══ DATA TO EXAMINE

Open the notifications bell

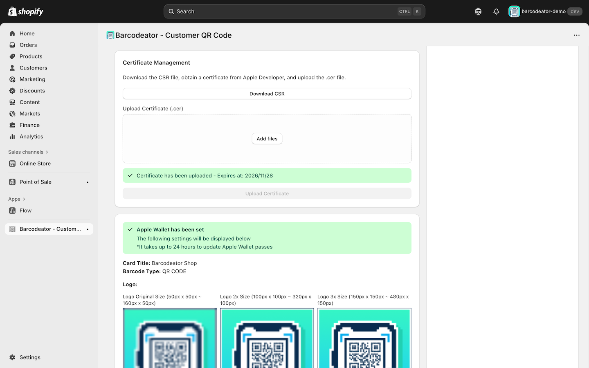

════
══ DATA TO EXAMINE

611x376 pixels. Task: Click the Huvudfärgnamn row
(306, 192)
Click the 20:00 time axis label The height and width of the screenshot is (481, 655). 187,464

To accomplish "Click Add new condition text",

════
══ DATA TO EXAMINE

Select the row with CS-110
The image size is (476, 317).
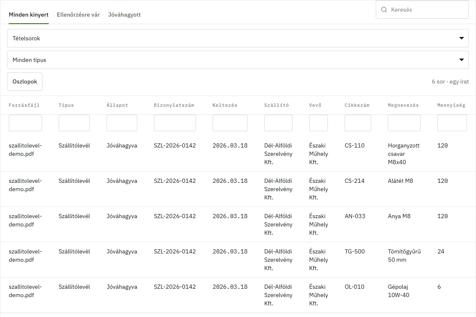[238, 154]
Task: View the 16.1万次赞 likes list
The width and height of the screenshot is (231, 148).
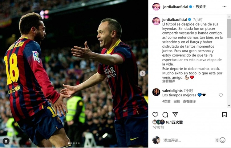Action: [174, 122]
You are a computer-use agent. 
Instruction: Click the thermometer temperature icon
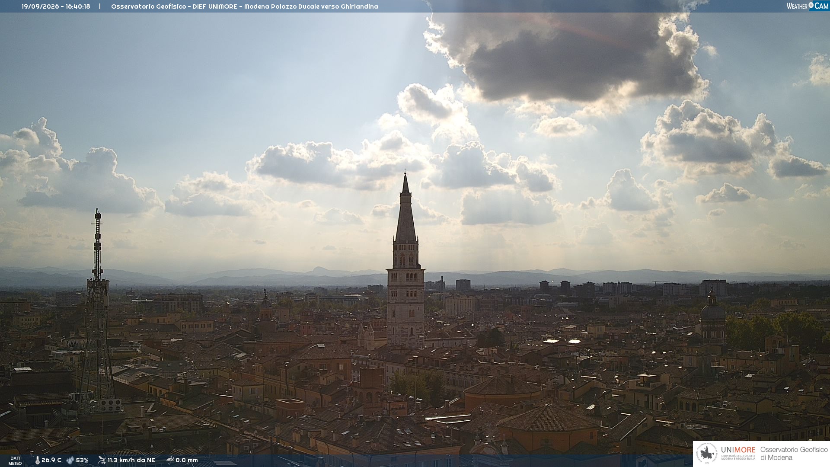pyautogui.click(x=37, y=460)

════

WORK TASK:
Could you set down, word for word, only the lines above from the line with "611x376 pixels. Task: Click" to the line with "Add new condition", including both?

RESPONSE TO THE TASK:
611x376 pixels. Task: Click the Huvudfärgnamn row
(306, 192)
Click the 20:00 time axis label The height and width of the screenshot is (481, 655). 187,464

To accomplish "Click Add new condition text",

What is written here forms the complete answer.